庄野耳鼻咽喉科医院 院長 庄野 勉(小松島市大林町高橋)

 ご質問の「鼻水が喉に流れる」状態は、専門的にはおっしゃる通り「後鼻漏」といいます。もともと鼻や副鼻腔から産生される鼻汁の量は、1日2リットルとも4リットルともいわれます。これが喉に流れるのは生理的な後鼻漏で、通常なら違和感を感じません。違和感を感じるのは量が多いか、その性状が粘り気が多くて、いつもと違う病的な後鼻漏になっているからです。

 そのようになる原因には以下のことが考えられます。鼻水が喉に落ちるわけですから、ほとんどは鼻水が出る鼻の病気で、▽風邪症候群▽慢性副鼻腔炎(ちくのう)▽アレルギー性鼻炎▽血管運動性鼻炎(鼻粘膜の自律神経が温度差などに過敏に反応して生ずる鼻炎)▽萎縮性鼻炎(鼻の粘膜が薄くなっていく鼻炎で、鼻の中にかさぶたのようなものができる)▽鼻の中の腫瘍-などです。

 このほか、上咽頭(鼻の突き当たり)の炎症によっても同じような症状が起きることがあったり、咽喉頭(いんこうとう)異常感症といって、実際には後鼻漏がないのに後鼻漏があるような感じだけがずっと続いたりする病気もあります。
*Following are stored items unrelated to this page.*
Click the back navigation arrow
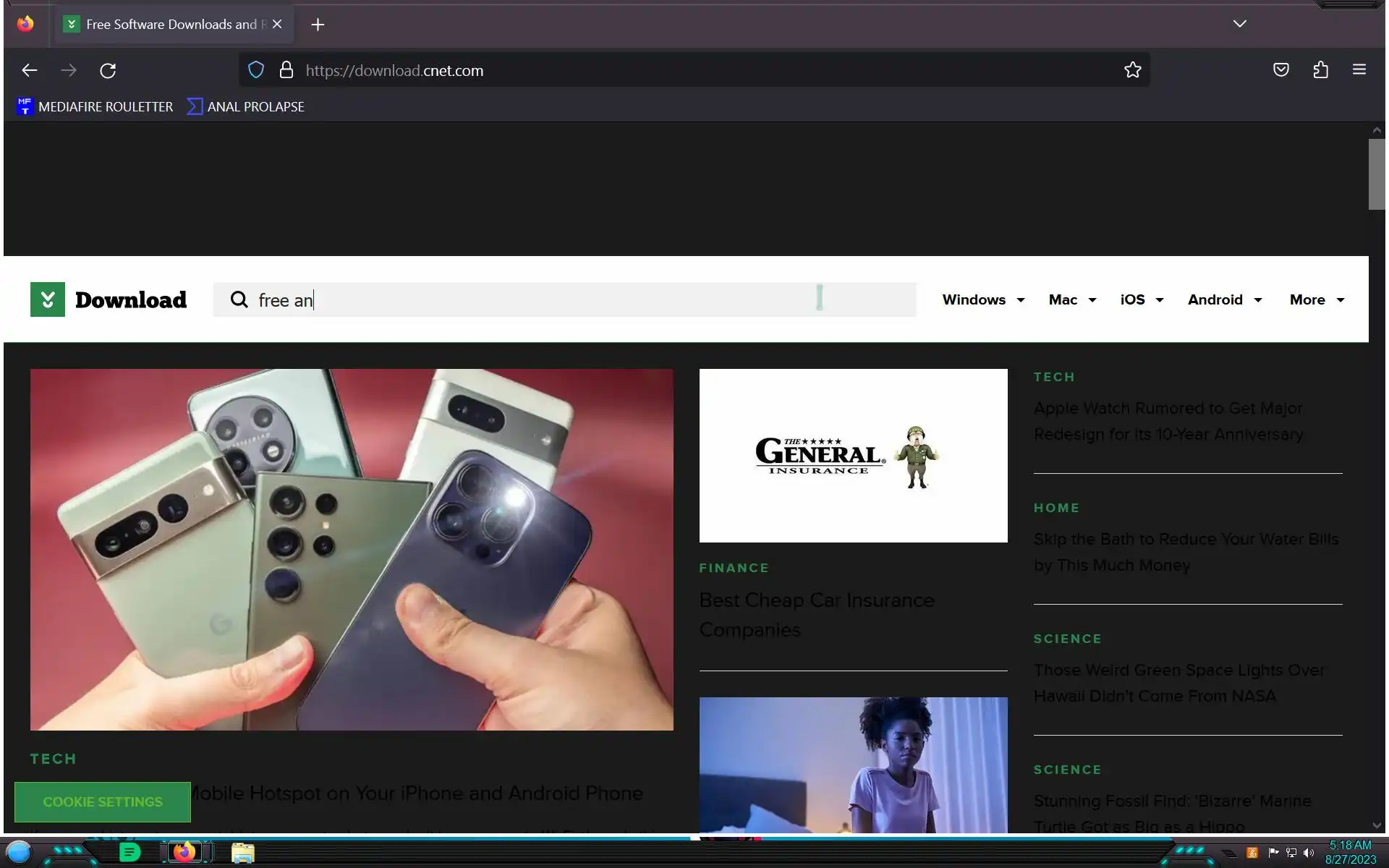Image resolution: width=1389 pixels, height=868 pixels. pyautogui.click(x=30, y=70)
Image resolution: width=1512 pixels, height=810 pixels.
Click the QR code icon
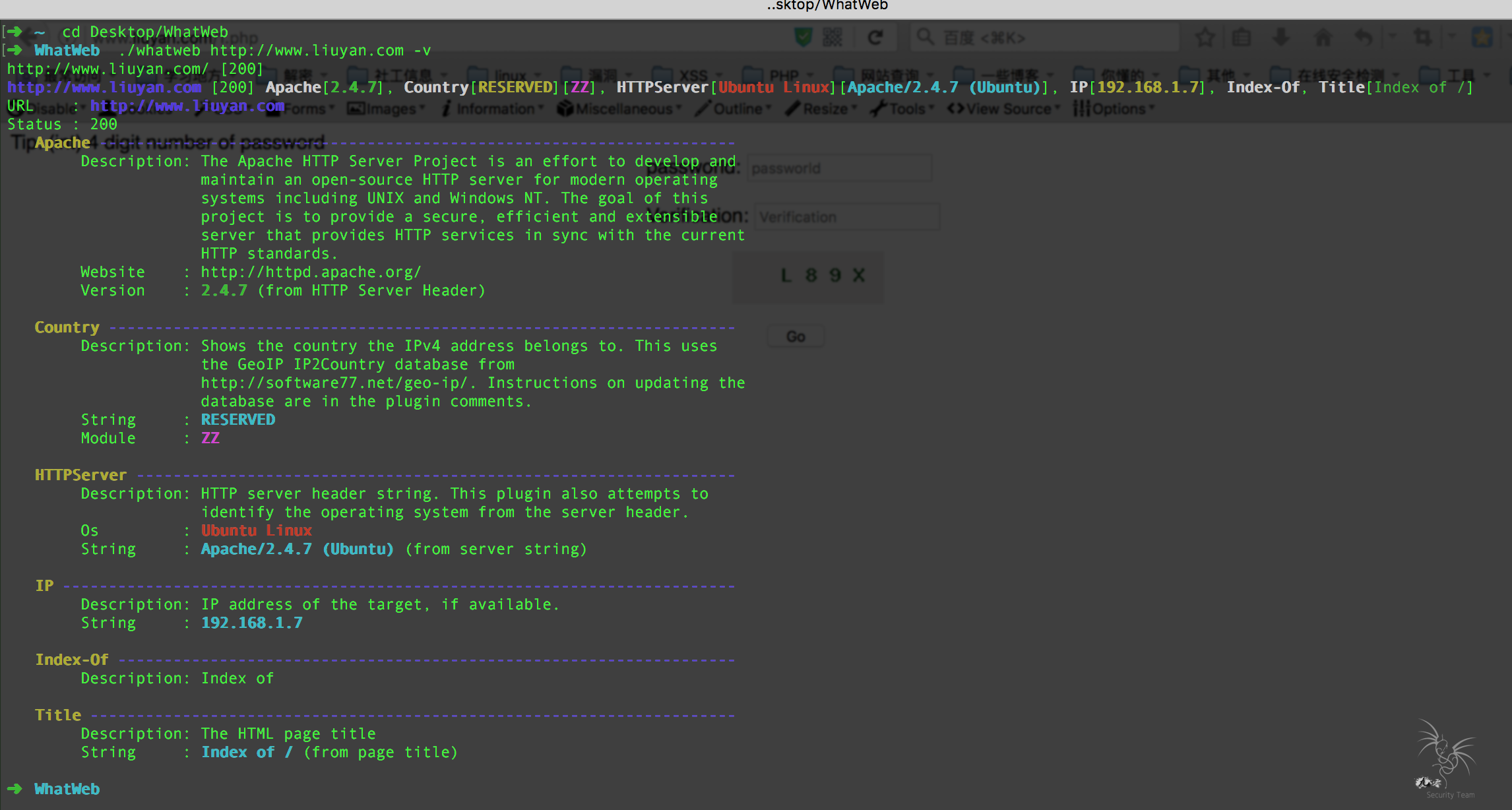(x=833, y=37)
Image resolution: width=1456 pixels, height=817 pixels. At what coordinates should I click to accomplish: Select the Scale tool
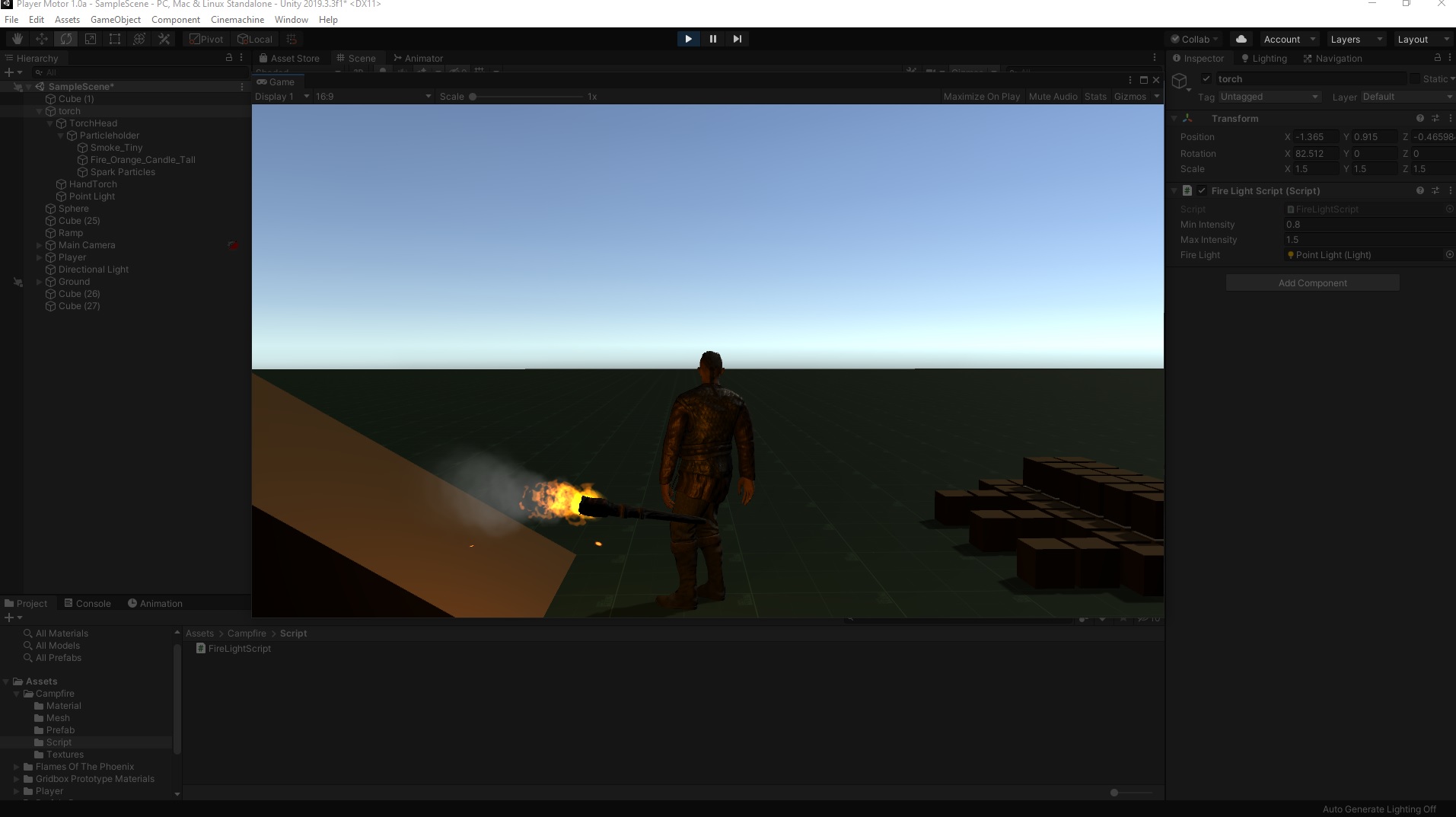coord(91,39)
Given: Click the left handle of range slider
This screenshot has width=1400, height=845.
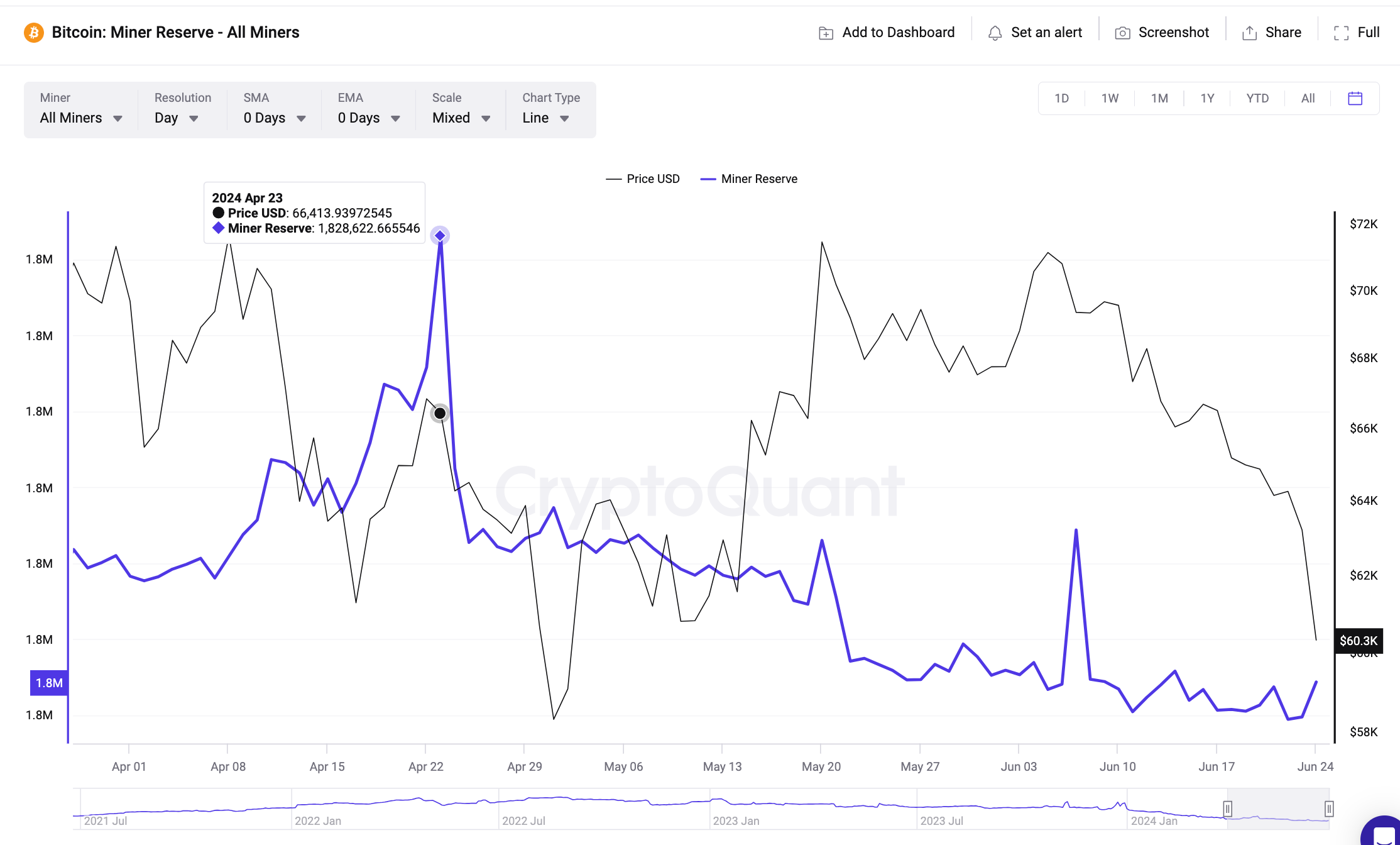Looking at the screenshot, I should click(x=1227, y=809).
 問診では、後鼻漏が▽さらさらしたものか▽ねばねばしたものか▽膿(のう)っぽいか▽血が混ざっているか-などをお聞きします。検査では、前鼻鏡検査の後、ファイバースコープで鼻の中から喉や喉の奥まで十分に観察します。そして、副鼻腔炎が疑われるとレントゲンやCT、MRI検査といった画像診断をします。

 ご質問の方の後鼻漏は、実際にねばねばしたものが慢性的に喉の奥にくっつくようですので、器質的な病気が考えられます。頻度として最も多いのは、前述の慢性副鼻腔炎で、治療の目的は基本的に、粘膜の腫れを取って鼻汁を外に出し、本来の鼻粘膜の正常機能を回復させることです。それには薬物療法、局所療法、手術療法の三つの方法があります。

 薬物療法は、消炎酵素薬や粘液溶解薬、抗炎症薬、抗アレルギー薬などを使います。特に、マクロライド系抗生剤を少量長期投与します。

 局所療法は、鼻の中に薬剤を噴霧したり、ネブライザーで薬剤を吸入したりして、炎症を抑える方法です。

 手術療法は、中高度な副鼻腔炎が対象になることがあります。

 また、咽頭や喉頭にいつも鼻汁が流れることによって、2次的な炎症(慢性咽喉頭炎)が起きるので、この治療も大切です。

 鼻洗浄は、温度や塩分濃度を考えずに安易に行うと、鼻粘膜の繊毛や粘膜面の機能を損ないやすく、中耳炎を起こすこともあるため、頻繁に行うのもよくないと思います。

 いずれにしても、専門の先生と相談しながら諦めずに、根気よく治療されることが必要かと思います。